For the concert I broke a rule I now have, which is not to sing the same day if I’ve just flown longer than 8 hours. You see, I’ve walked off short haul or Trans-Atlantic flights a fair bit in my time, straight to gigs, and fortunately most times I’ve been lucky. But there was definitely one time in recent years where I majorly failed. The cabin air is less than 20% humidity which has a drying effect on nasal passages and throats, completely drying up your voice, playing havoc with your vocal folds. Long haul flights sound the death knell.
Last week I’d been performing with Incognito Artists for a client/friend in Dubai. I was on the plane ready to take off to NZ, and then we stopped, taxied back to the terminal, disembarked and I had to sit around for six hours. I was worrying if would be even further delays and I wouldn’t make it to the concert in NZ. Then I got back on the plane, flew 16 hours to Auckland, got out of the airport as fast as I could and drove straight to Skycity Theatre.
After all that, I truly didn’t know if anything tuneful would come out when I opened my mouth in the quick sound check, let alone when I was on stage during my closing slot at 11pm, six hours later. I feared a lovely, big crack on a high note, in humiliating style, in front of family, friends and Kiwi legends, and an unforgiving TV audience. But I showed up and gave it my all, regardless, because I knew better than to listen to fear talking; there were far more important things to focus on. I trusted in something bigger than me, to ensure I did my best heart-centred performance for Christchurch. And as fate would have it, it ended up feeling like an out-of-body experience, watching myself perform and a voice appeared, when it needed to.

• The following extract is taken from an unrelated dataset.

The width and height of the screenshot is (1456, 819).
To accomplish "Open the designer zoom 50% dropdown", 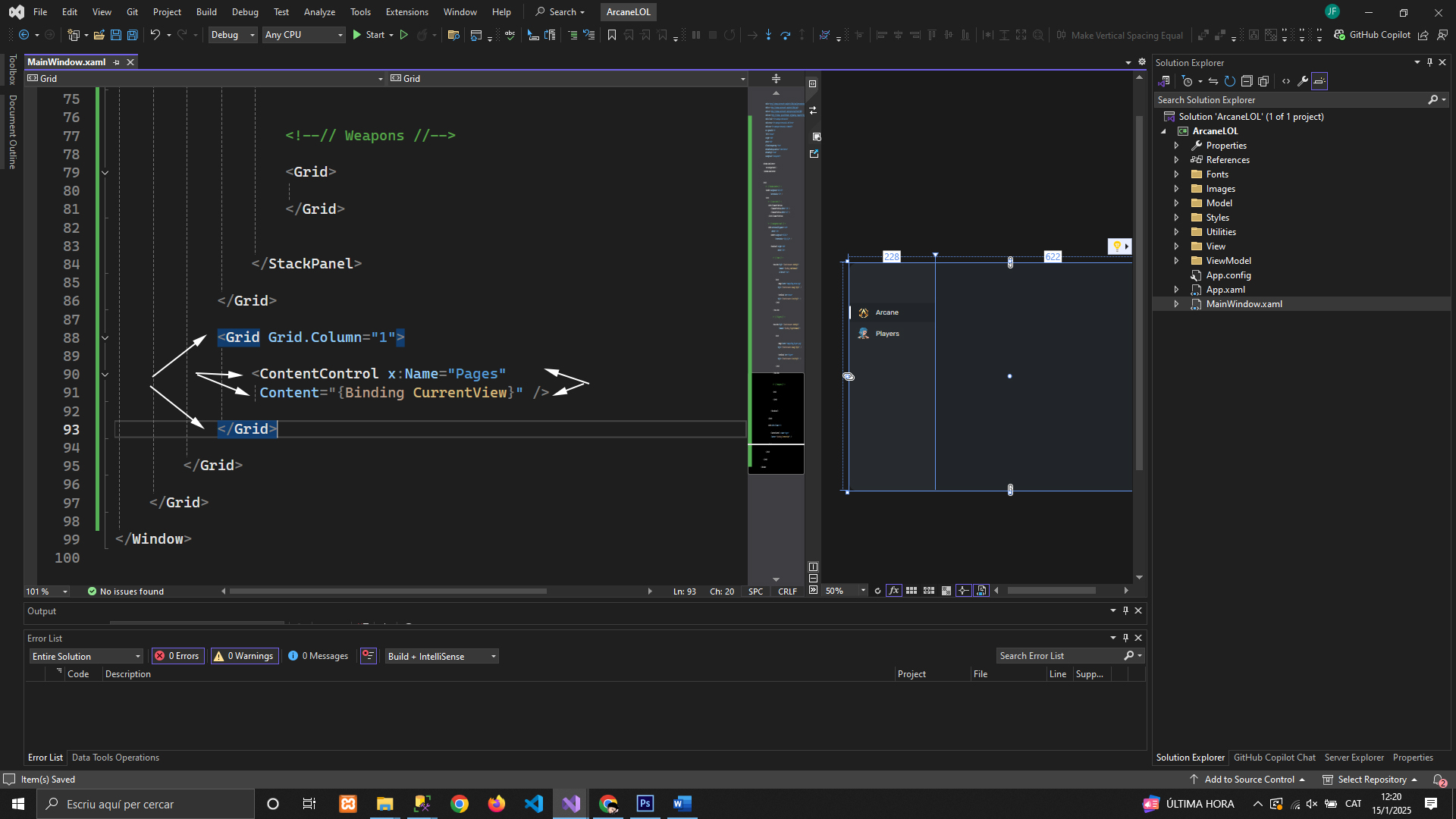I will click(863, 591).
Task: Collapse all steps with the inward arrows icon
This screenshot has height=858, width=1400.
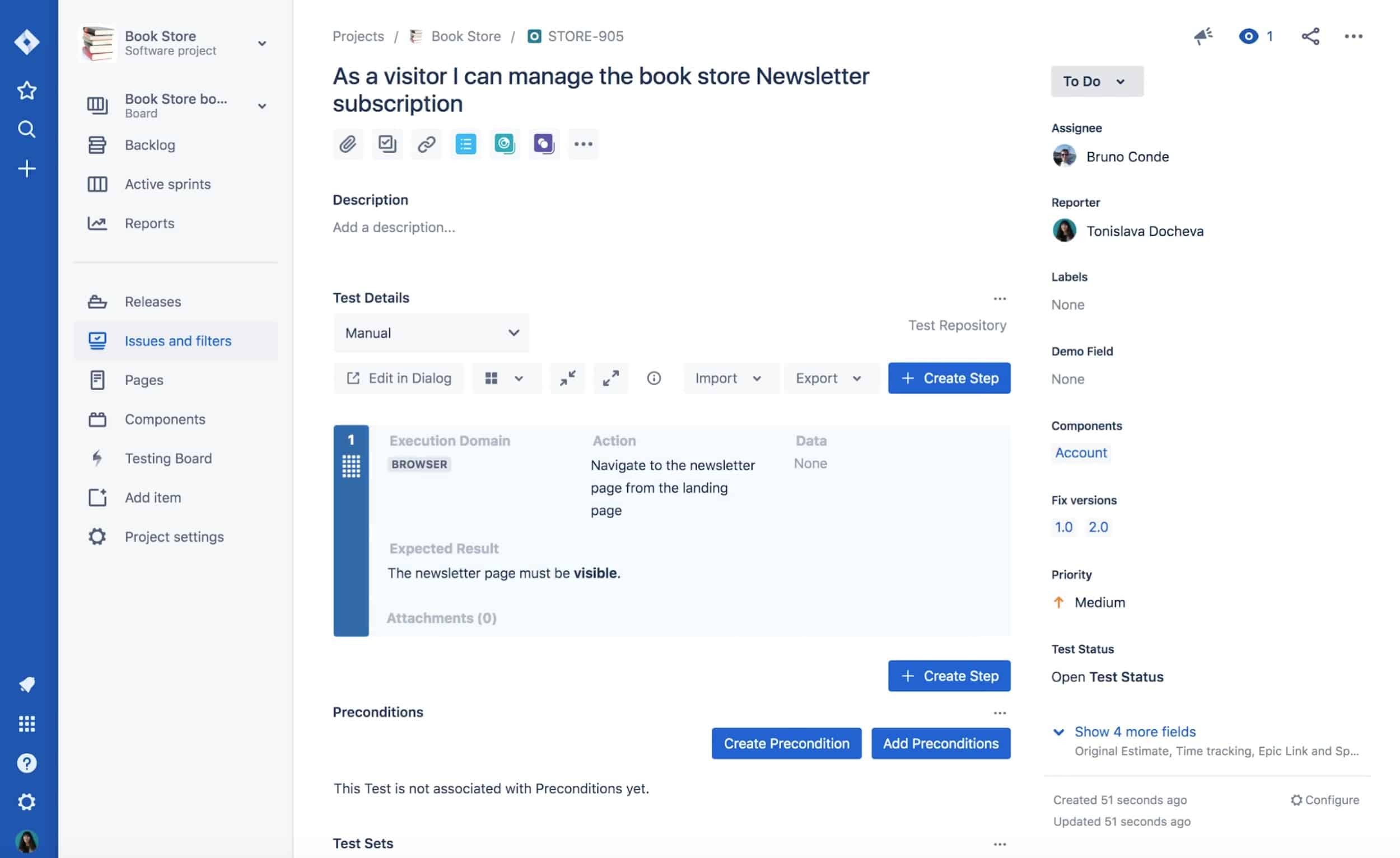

My daughter Sienna (15) had been rehearsing her school production all day, finishing at 6pm. She also raced to Skycity to do her mic check before the house opened at 7:45pm and then waited patiently until 11pm to perform with me and her younger sister Olivia (13). The cause was so significant and unifying; there was no thought of ‘I’m too tired’. We knew we were blessed to be there, blessed to be alive, and honoured to do whatever we could for the victims and their families.
Everyone was there for free, with the purest of intentions, wanting to help, unite, be of service, make people laugh and cry, and be entertained. It’s been evident across NZ and the world that we don’t want to dwell on the fear, hate, and division highlighted on 15th March – which tore Christchurch and the wider NZ community apart, and stole New Zealand’s innocence. At this concert and around the world we choose to remember our humanity and similarities; let’s be inclusive, accepting, proactive and, as Oprah said this week, ‘Brimming with hope’.